Agli effetti delle imposte sulle successioni e donazioni, di registro, ipotecaria, catastale e comunale sull'incremento di valore degli immobili, compresa quella decennale e straordinaria, puo' formare oggetto di adesione il maggior valore o il valore venale dei beni e dei diritti stabilito dall'ufficio e suscettibile di rettifica secondo le singole leggi d'imposta, compresi i valori dei fabbricati e dei terreni diversi dalle aree edificabili dichiarati in misura inferiore a quella risultante su base catastale. Puo' formare oggetto di adesione, purche' suscettibile di rettifica, anche il valore iniziale agli effetti dell'imposta comunale sull'incremento di valore degli immobili, dichiarato in misura superiore a quella risultante su base catastale. L'adesione ha effetto per tutti i tributi dovuti dai contribuenti, relativamente a ciascun atto, denuncia o dichiarazione che ha formato oggetto di imposizione.
Se un atto contiene piu' disposizioni che non derivano necessariamente, per la loro intrinseca natura, le une dalle altre, ciascuna di esse, se soggetta ad autonoma imposizione, forma oggetto di definizione con adesione come se fosse un atto distinto.
L'adesione e' ammessa anteriormente alla notifica dell'avviso di accertamento successivo alla liquidazione dell'imposta principale, nonche' durante la pendenza del termine per l'impugnativa da parte di almeno uno degli obbligati anche se lo stesso termine sia gia' decorso per alcuno degli obbligati medesimi, cui sia stato notificato l'avviso di accertamento in tempi diversi. Sono esclusi dall'adesione i valori dei beni, compresi i relativi diritti, per i quali risulti impugnato, anche da uno solo dei contribuenti, l'avviso di accertamento di valore o di maggior valore nonche' i fabbricati per i quali il contribuente ha chiesto, nel rispetto delle condizioni prescritte, di avvalersi della determinazione del valore su base catastale ai sensi dell'art. 12 della legge 13 maggio 1988, n. 154.

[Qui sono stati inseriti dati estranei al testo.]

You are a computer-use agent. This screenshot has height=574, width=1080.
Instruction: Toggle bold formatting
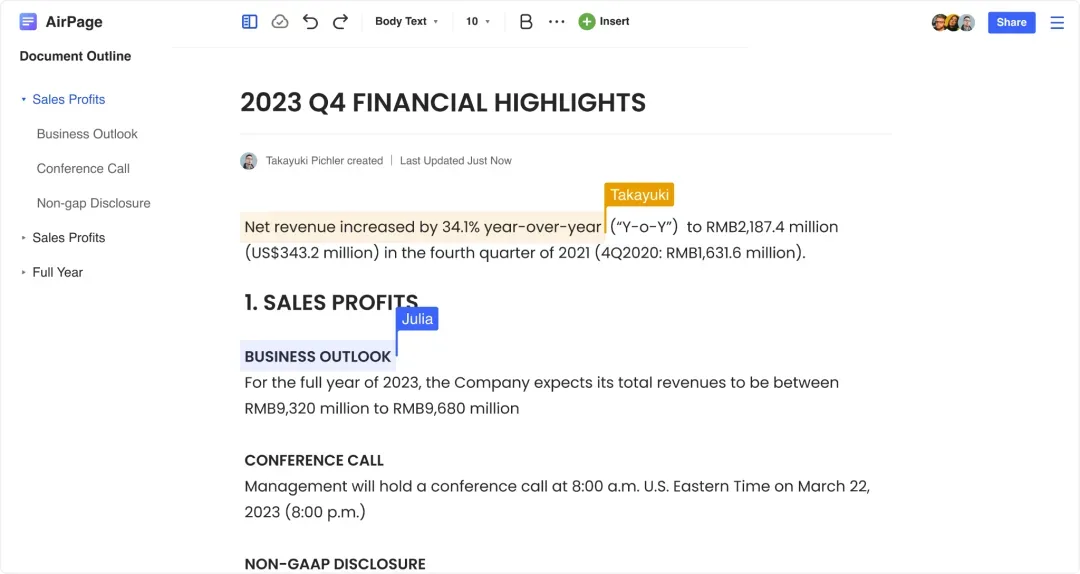pyautogui.click(x=526, y=22)
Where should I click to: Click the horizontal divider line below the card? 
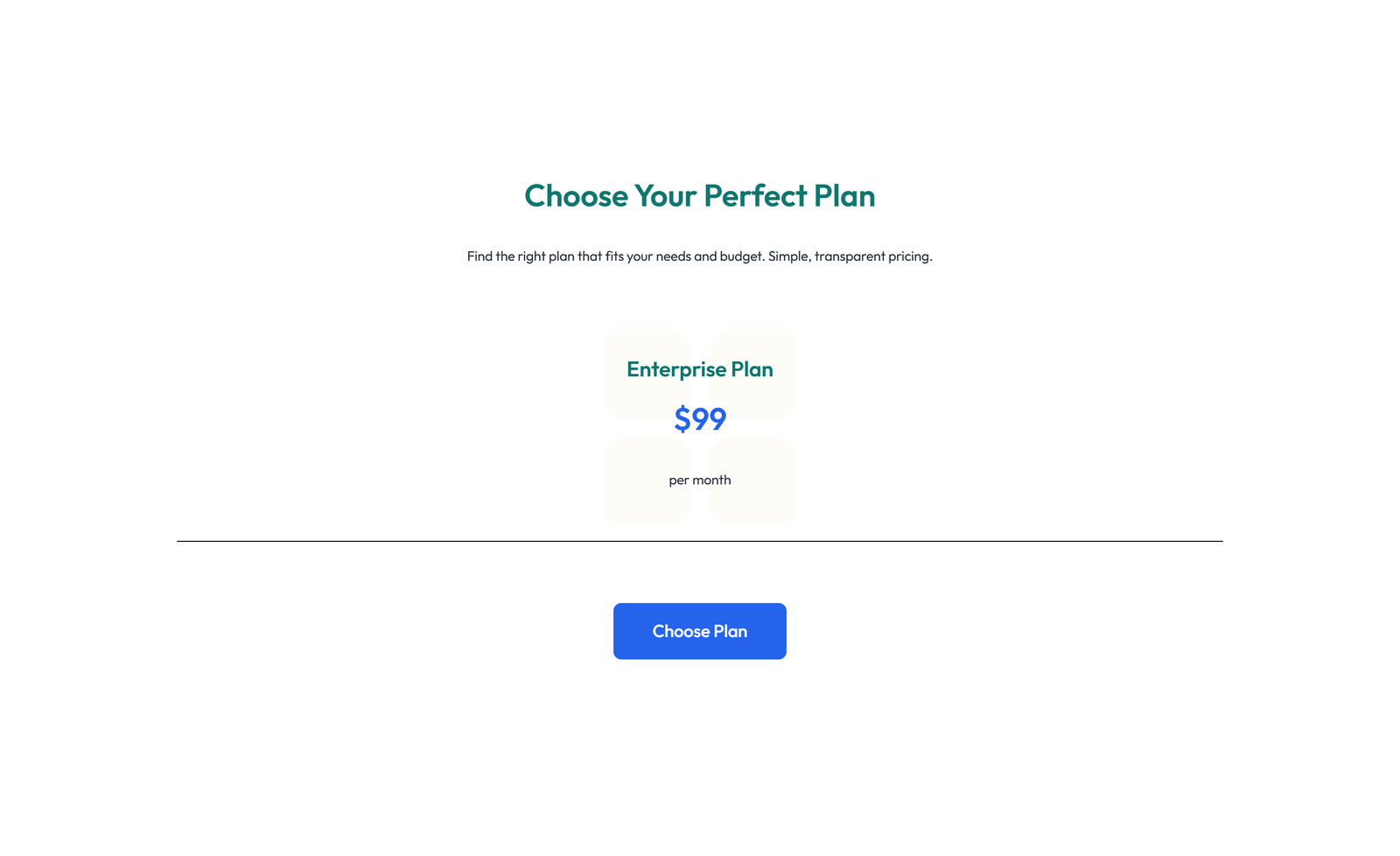click(699, 541)
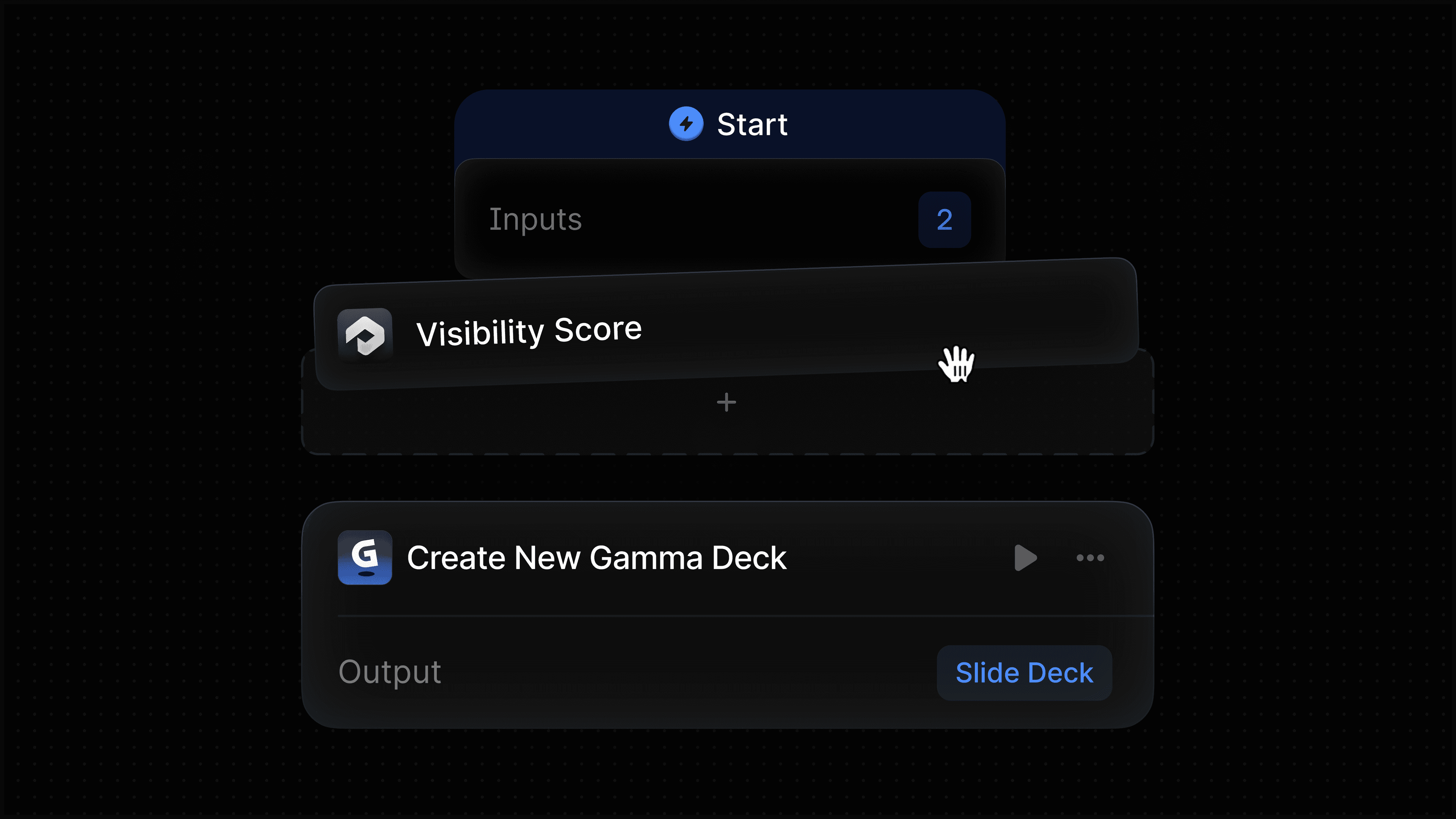Click the Output label text
The height and width of the screenshot is (819, 1456).
(389, 672)

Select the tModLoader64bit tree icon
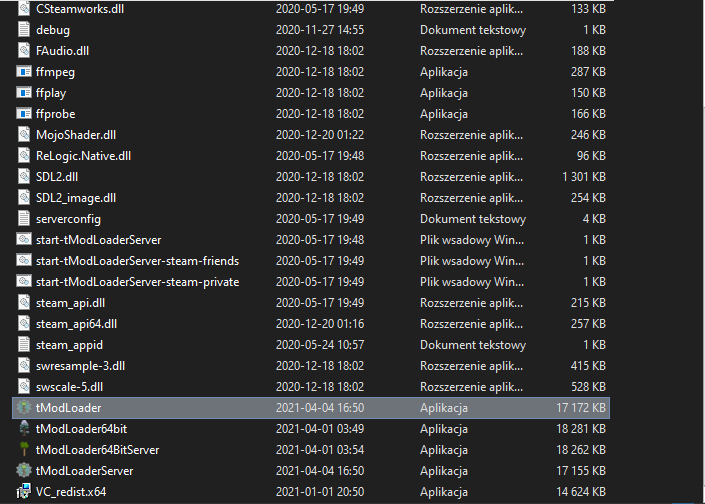24,429
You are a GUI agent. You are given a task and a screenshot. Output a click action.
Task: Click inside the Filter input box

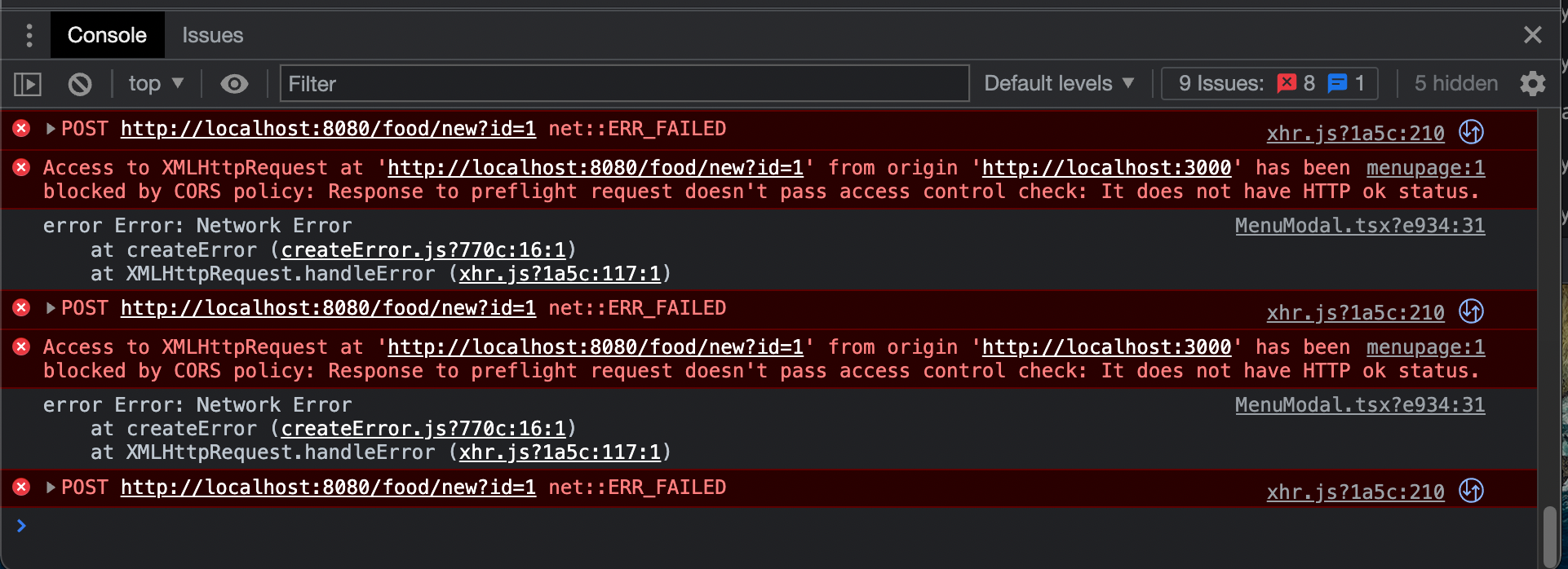click(x=624, y=83)
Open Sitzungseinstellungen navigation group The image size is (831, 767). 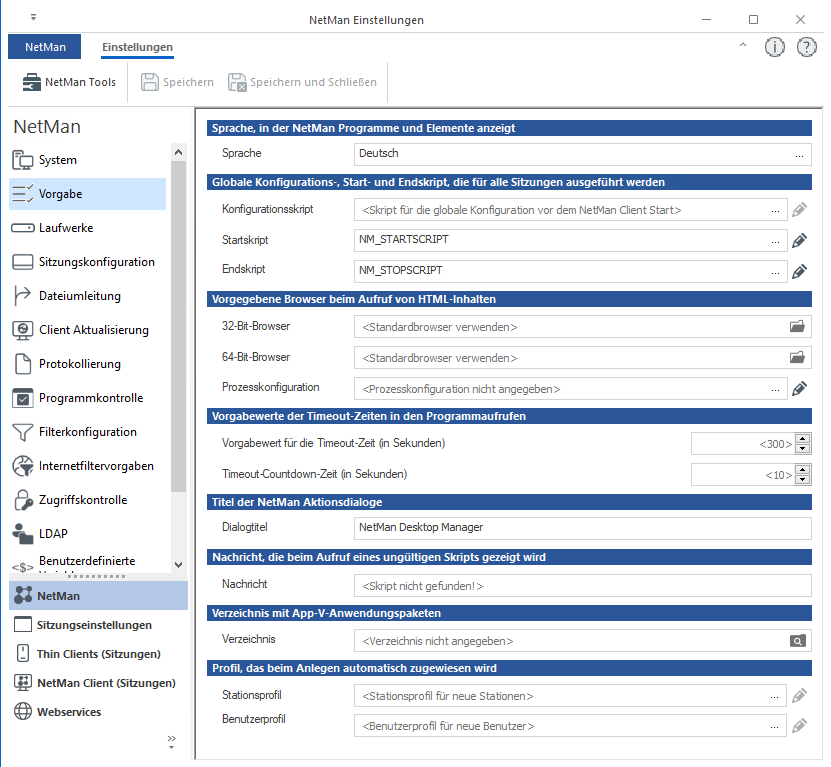(94, 625)
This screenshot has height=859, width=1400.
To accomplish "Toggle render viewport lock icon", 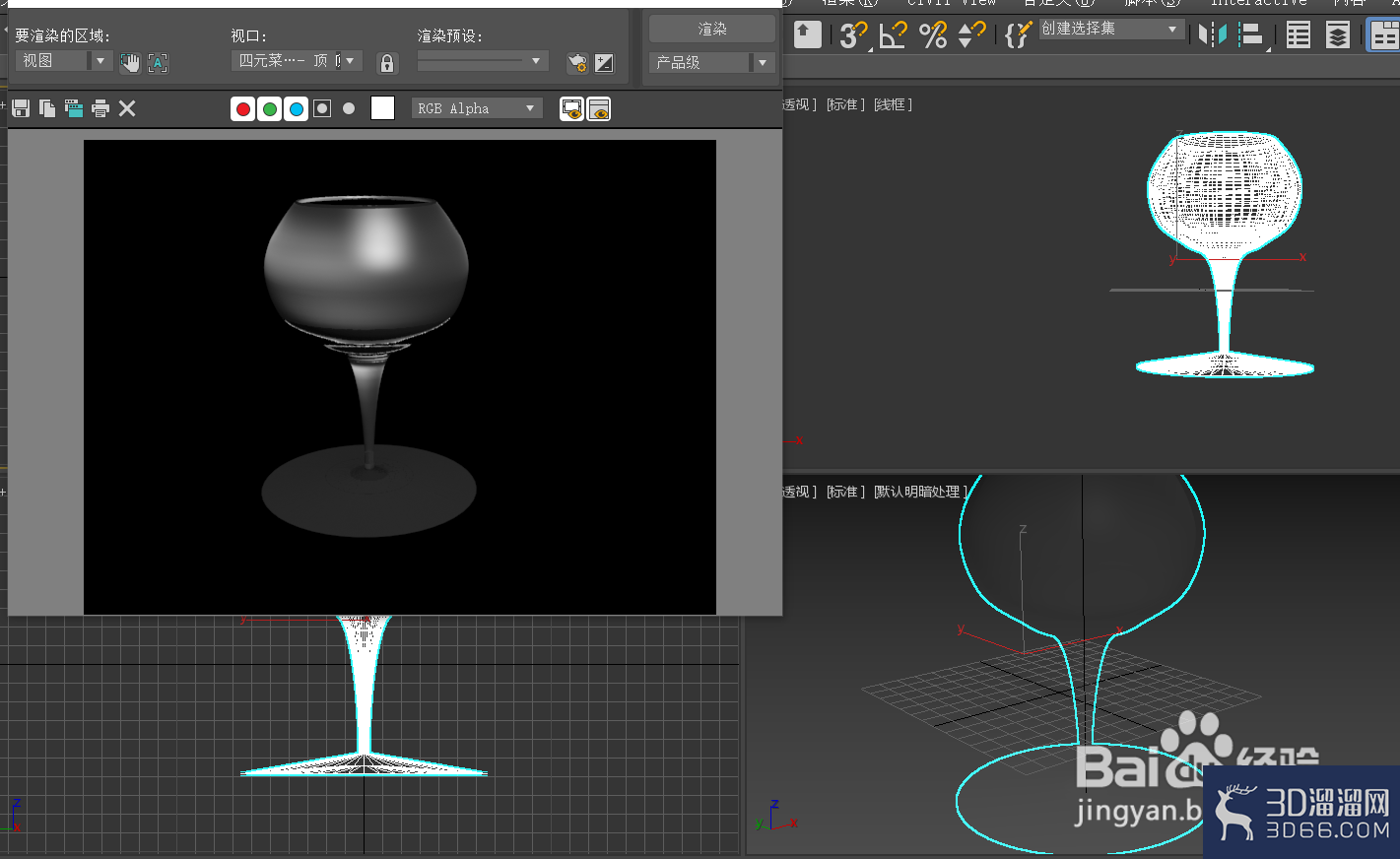I will click(387, 63).
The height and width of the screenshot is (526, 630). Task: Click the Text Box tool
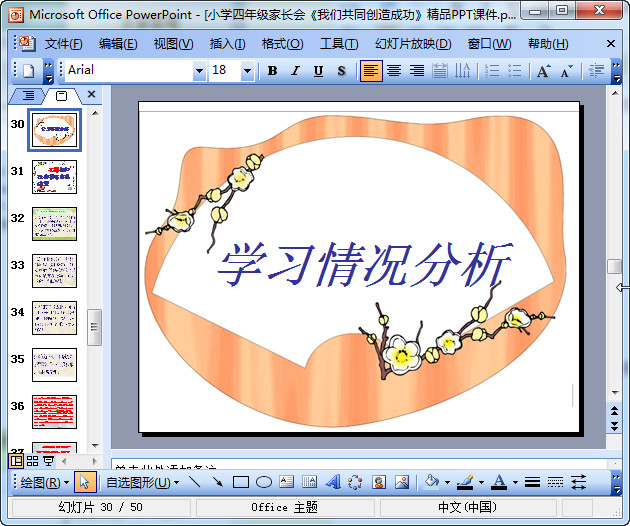pos(287,482)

Sono escluse le adesioni parziali riguardanti singoli beni o diritti contenuti nello stesso atto, denuncia o dichiarazione.
AVVERTENZA:
Il testo delle note qui pubblicato e' stato redatto ai sensi dell'art. 10, comma 3, del testo unico delle disposizioni sulla promulgazione delle leggi, sull'emanazione dei decreti del Presidente della Repubblica e sulle pubblicazioni ufficiali della Repubblica italiana, approvato con D.P.R. 28 dicembre 1985, n. 1092, al solo fine di facilitare la lettura delle disposizioni di legge alle quali e' operato il rinvio. Restano invariati il valore e l'efficacia degli atti legislativi qui trascritti.
Note alle premesse:
- L'art. 87, comma quinto, della Costituzione conferisce al Presidente della Repubblica il potere di promulgare le leggi e di emanare i decreti aventi valore di legge ed i regolamenti.
- Il comma 2 dell'art. 17 della legge n. 400/1988 (Disciplina dell'attivita' di Governo e ordinamento della Presidenza del Consiglio dei Ministri) prevede che con decreto del Presidente della Repubblica, previa deliberazione del Consiglio dei Ministri, sentito il Consiglio di Stato, siano emanati i regolamenti per la disciplina delle materie, non coperte da riserva assoluta di legge prevista dalla Costituzione, per le quali le leggi della Repubblica, autorizzando l'esercizio della potesta' regolamentare del Governo, determinino le norme generali regolatrici della materia e dispongano l'abrogazione delle norme vigenti, con effetto dall'entrata in vigore delle norme regolamentari.
- Il comma 2 dell'art. 2-ter del D.L. n. 564/1994 (Disposizioni urgenti in materia fiscale) prevede che: "Con regolamento da emanare ai sensi dell'art. 17, comma 2, della legge 23 agosto 1988, n. 400, entro novanta giorni dalla data di entrata in vigore della legge di conversione del presente decreto, sono stabilite le disposizioni necessarie per la determinazione delle modalita' dell'accertamento con adesione basate su parametri oggettivi, ovvero, in mancanza di questi, su indagini sui valori medi di mercato nella varie aree geografiche, con specifiche distinzioni per zone aventi caratteristiche similari, nonche' su studi idonei a realizzare la massima trasparenza e aderenza alla realta' economica dei valori oggetto della rettifica".